The json entity parser. This is a cython library that can be used from python or cython to do fast parsing of json entities.
Docs? Nada. But you can get started by looking at how the benchmarks are written.
Installation instructions: follow the script in .gitlab-ci.yml.
- every item you parse has the same fields or fields from a small-ish, known set
- object structures aren't extremely deep
- for a given field (array position or dictionary key) the type is usually the same
- not to be confused with SGML (XML, HTML) entities like
&
- loading lots of json items into cython objects (cython objects for memory efficiency and initialization speed)
- when json items have known schema
- search of a single field in a large json file may be significantly faster than other options
- this doesn't validate and there are known bad strings that it will probably parse
- not tested on comprehensive inputs
- error handling isn't perfect; wouldn't be impossible for this to have an infinite loop or to ignore exceptions.

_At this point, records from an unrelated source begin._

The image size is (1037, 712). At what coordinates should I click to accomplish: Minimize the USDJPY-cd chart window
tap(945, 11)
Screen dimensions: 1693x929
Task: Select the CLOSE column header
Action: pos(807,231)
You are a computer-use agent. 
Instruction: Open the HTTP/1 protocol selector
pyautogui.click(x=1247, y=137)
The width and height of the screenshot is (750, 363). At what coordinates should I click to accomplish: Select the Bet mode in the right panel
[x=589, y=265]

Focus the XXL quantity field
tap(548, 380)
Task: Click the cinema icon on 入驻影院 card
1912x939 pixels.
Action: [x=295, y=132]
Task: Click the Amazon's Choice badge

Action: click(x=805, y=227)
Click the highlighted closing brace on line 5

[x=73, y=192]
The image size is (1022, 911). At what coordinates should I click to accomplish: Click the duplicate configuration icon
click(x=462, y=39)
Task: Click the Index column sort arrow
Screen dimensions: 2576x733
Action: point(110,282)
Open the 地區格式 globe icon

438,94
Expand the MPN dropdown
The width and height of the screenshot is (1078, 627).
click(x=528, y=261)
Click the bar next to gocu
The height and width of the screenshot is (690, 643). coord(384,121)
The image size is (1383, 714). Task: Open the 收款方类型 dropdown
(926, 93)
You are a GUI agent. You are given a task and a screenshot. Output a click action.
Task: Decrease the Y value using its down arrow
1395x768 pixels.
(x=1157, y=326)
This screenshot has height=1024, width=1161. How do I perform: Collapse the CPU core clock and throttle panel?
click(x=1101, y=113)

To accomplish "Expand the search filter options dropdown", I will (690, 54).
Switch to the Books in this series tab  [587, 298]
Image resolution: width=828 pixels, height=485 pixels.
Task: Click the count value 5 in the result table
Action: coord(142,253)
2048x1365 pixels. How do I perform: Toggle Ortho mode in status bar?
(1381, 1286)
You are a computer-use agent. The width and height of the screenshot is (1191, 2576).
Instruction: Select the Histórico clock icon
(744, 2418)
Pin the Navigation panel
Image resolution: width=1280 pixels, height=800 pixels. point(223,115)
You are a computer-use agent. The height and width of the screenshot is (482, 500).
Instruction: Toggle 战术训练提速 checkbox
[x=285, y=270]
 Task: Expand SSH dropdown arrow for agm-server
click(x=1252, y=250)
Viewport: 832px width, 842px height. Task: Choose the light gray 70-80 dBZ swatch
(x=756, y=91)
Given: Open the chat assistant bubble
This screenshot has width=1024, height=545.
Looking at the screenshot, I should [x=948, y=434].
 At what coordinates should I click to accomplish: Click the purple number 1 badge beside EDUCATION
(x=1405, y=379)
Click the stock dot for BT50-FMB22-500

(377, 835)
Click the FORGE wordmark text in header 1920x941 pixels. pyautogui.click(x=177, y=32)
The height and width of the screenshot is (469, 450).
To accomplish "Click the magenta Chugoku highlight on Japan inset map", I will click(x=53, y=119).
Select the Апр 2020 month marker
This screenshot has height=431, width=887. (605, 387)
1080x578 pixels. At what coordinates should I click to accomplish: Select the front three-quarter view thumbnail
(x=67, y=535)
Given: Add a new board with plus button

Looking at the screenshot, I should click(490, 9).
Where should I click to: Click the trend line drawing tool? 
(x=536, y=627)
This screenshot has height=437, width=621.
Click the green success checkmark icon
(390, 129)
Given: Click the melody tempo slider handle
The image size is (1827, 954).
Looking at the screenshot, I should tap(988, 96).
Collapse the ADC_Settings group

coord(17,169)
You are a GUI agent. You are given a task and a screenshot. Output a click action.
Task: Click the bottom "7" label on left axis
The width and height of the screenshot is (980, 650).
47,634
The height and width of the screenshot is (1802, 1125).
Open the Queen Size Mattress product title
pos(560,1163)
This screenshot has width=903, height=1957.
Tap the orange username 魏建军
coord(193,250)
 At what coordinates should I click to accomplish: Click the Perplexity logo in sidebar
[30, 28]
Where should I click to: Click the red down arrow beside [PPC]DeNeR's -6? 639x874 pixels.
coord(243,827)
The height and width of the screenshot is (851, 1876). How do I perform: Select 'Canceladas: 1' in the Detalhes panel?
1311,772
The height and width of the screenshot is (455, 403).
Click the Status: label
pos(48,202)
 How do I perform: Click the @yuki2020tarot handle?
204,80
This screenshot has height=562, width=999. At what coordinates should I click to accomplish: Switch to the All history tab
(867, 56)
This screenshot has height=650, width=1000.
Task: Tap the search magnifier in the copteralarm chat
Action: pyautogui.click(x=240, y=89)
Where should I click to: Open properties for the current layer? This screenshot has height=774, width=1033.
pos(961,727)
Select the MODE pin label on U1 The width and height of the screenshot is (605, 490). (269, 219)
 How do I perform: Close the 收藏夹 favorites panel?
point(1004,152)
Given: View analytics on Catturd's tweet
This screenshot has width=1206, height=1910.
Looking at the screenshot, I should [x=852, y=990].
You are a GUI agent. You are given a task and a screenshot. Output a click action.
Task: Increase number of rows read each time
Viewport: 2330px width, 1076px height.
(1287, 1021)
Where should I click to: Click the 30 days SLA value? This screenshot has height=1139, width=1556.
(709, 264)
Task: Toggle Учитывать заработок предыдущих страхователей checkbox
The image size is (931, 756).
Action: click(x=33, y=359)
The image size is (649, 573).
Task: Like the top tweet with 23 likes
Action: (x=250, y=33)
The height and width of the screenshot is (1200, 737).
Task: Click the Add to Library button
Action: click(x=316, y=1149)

It's marginally faster than ujson in a contrived benchmark but may be significantly faster if your goal is to load data from JSON to cython structs.
Benchmark:
library | condition | seconds |
---|---|---|
json | from cpython | 0.933 |
ujson | from cpython | 0.165 |
ujson | from cython | not tested |
entparse | from cpython | 0.147 |
entparse | from cython | 0.125 |
Note: this isn't a fair benchmark. entparse isn't doing anything but bounds-checking at the outer level.